На той же странице журнала можно было увидеть фотографию старого профессора из Вены, на которой он был запечатлен на балконе своей квартиры с двумя собаками чау-чау. Фрейд не мог понять, чем вызван такой интерес к его личности практически во всем мире. По поводу некой охотницы за автографами знаменитостей он написал одному из друзей следующее: «Вы прекрасно поняли, как я отношусь к охотникам за автографами. Но если действительно одним росчерком пера можно чем-то помочь достойному человеку, нуждающемуся в этом, то не стоит колебаться, можно даже признать, что подобное сумасбродство иногда приносит пользу Прошу вас в интересах вашего протеже не преминуть довести до сведения вашей богатой дамы, что получить автограф, подобный тому, что вложен в это письмо, обычно очень трудно».
Профессору Векслеру, создателю знаменитого теста на определение уровня развития интеллекта, Фрейд направил письмо, в котором скромность соседствовала с утверждением, что невозможно оценить не столько его творчество, сколько его личность: «Что касается вашего желания, чтобы я передал рукописи моих работ в наш университет в Иерусалиме, то мне трудно ответить на это что-либо определенное. Вы предполагаете, что этот университет многое для меня значит, и не ошибаетесь; возможно, мы с вами расходимся во мнениях относительно ценности этих рукописей. Для меня они не представляют никакой ценности, и мне никогда бы не пришло в голову передать их в дар университету. Обычно я их просто выбрасывал в корзину для бумаг, как только работы были напечатаны, и так продолжалось до тех пор, пока один человек не сказал мне, что мои рукописи достойны лучшего применения. Он сказал, что в мире, среди богатых людей, есть множество сумасшедших, способных заплатить наличными за эти страницы, написанные моей рукой, в том случае если я вдруг стану знаменитым. С тех пор я их храню и жду, когда моя известность принесет столь ощутимые плоды. Дело в том, что это единственная имеющаяся у меня возможность что-либо пожертвовать или оставить в наследство нашим собственным организациям типа "Ферлага", Венского института или Берлинского санатория; и я думаю также, что такое наследство будет благосклонно принято моими семью внуками. До объявления войны я слышал, что один известный коллекционер старых документов собирался приобрести и мои бумаги тоже. Но началась война, и больше ни о чем подобном речи не было. Поскольку мне это ничего не стоит, я продолжаю ждать, говоря себе, что, может быть, через какое-то время после моей смерти стоимость этих сокровищ будет такова, что целесообразность их хранения будет оправдана. На самом деле я не испытываю pretium affectionis [23]к этим рукописям и ни в коем случае не хочу обидеть Иерусалимский университет, отказавшись передать их ему, тем более что в настоящее время их ценность остается весьма сомнительной. Если Иерусалимский университет имеет другую точку зрения на этот счет, я могу принять ее во внимание и в своем завещании высказать пожелание, чтобы мои рукописи были переданы ему в том случае, если по истечении определенного срока после моей смерти на них не найдется покупателя».
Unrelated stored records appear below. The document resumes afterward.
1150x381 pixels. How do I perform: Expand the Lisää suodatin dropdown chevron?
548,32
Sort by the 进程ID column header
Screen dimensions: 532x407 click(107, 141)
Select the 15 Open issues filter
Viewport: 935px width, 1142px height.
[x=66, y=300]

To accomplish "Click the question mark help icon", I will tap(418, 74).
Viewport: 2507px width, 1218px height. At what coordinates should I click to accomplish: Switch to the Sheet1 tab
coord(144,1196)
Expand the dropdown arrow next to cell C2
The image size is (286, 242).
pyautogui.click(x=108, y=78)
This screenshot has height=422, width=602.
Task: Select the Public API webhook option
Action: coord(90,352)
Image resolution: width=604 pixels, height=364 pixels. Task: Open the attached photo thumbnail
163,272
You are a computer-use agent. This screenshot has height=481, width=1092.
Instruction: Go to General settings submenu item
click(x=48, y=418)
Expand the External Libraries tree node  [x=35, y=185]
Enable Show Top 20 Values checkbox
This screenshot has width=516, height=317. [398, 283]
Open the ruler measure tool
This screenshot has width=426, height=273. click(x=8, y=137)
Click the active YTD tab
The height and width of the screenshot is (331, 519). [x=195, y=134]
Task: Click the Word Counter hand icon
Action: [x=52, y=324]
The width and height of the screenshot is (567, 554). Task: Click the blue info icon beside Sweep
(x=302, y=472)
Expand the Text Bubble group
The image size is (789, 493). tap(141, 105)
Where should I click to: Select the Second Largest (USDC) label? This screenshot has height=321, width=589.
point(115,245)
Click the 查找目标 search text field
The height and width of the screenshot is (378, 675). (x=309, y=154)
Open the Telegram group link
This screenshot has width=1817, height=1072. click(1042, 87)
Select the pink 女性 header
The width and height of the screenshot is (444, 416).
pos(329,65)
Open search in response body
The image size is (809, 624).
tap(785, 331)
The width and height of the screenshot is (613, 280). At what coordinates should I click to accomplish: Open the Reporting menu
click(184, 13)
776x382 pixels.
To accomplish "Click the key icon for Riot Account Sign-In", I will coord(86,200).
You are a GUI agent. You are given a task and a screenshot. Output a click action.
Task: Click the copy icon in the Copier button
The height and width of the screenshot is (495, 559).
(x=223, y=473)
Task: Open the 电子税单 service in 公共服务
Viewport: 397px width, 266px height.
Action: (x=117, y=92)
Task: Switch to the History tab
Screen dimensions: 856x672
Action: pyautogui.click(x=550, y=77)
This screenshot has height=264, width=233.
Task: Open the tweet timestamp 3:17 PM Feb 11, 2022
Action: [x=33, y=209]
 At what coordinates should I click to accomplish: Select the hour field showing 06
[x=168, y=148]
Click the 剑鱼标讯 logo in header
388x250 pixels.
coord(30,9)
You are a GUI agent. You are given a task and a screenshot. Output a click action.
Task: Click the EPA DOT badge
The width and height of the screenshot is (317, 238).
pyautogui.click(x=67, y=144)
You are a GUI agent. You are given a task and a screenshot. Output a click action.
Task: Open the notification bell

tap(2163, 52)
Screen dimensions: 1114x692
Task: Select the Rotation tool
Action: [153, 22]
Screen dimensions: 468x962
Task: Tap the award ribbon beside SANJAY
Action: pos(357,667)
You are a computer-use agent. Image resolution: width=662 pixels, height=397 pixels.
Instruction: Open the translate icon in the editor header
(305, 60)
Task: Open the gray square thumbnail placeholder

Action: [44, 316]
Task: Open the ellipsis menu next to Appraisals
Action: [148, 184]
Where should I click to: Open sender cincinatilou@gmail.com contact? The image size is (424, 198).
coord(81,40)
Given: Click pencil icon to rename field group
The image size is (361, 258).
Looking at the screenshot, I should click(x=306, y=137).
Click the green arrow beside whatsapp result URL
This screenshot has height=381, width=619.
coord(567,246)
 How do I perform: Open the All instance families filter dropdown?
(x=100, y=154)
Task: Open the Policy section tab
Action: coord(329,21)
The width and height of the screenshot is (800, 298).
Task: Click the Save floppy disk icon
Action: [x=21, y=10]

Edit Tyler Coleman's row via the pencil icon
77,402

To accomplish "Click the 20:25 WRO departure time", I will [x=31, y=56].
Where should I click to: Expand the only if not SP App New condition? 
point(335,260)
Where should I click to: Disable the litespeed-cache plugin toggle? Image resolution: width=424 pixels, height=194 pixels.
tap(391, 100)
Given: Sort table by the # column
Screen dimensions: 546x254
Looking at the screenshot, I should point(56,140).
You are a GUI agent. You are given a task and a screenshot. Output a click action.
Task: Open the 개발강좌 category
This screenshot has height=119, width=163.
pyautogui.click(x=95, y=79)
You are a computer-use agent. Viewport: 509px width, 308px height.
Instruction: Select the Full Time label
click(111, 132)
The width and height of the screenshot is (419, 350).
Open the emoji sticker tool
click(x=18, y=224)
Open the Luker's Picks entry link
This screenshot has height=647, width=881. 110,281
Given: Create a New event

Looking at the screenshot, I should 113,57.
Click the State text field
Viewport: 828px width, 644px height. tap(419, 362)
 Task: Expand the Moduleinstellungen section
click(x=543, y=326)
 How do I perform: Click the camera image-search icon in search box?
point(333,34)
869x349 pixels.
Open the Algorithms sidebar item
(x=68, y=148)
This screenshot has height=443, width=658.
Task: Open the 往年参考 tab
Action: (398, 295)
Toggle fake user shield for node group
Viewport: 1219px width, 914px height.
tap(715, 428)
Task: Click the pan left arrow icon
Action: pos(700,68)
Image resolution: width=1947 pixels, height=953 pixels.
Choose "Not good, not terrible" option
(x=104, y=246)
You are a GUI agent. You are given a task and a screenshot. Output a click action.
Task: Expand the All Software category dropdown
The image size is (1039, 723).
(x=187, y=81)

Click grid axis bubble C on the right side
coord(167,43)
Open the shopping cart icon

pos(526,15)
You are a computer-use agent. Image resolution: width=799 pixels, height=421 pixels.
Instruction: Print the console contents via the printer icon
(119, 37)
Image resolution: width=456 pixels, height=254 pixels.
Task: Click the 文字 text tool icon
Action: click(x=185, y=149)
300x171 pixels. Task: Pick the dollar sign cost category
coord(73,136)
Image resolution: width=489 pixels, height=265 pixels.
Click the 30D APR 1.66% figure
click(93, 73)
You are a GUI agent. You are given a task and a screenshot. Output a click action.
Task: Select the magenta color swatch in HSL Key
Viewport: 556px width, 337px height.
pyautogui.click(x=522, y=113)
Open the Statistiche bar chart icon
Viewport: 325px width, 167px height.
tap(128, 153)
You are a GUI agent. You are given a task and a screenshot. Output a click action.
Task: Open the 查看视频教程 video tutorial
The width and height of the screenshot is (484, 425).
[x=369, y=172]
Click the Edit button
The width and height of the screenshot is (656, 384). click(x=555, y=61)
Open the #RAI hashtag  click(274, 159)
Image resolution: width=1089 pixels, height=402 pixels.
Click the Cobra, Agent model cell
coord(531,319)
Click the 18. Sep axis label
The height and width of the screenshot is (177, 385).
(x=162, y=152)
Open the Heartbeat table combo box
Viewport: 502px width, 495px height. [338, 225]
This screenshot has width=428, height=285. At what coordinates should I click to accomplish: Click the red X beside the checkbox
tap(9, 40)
В юности Фрейд не всегда проявлял подобные скромность и мудрость, но чувство юмора всю жизнь было его спутником. Когда в возрасте двадцати девяти лет, снедаемый честолюбивыми желаниями и мечтой нарушить покой человечества с помощью великого открытия, он сжег все свои заметки, письма и черновики научных статей, накопившиеся за десять лет, то сразу же написал Марте, что сделал одну вещь, которая – он ни минуты в этом не сомневался – «доставит однажды массу трудностей целой толпе людей, которые еще не родились, но родятся на свое несчастье»: его будущим биографам! «Пусть они помучаются, не будем облегчать их задачу… Я уже сейчас радуюсь при мысли о тех ошибках, что они наделают», – добавил он, счастливый оттого, что «показал нос» потомкам!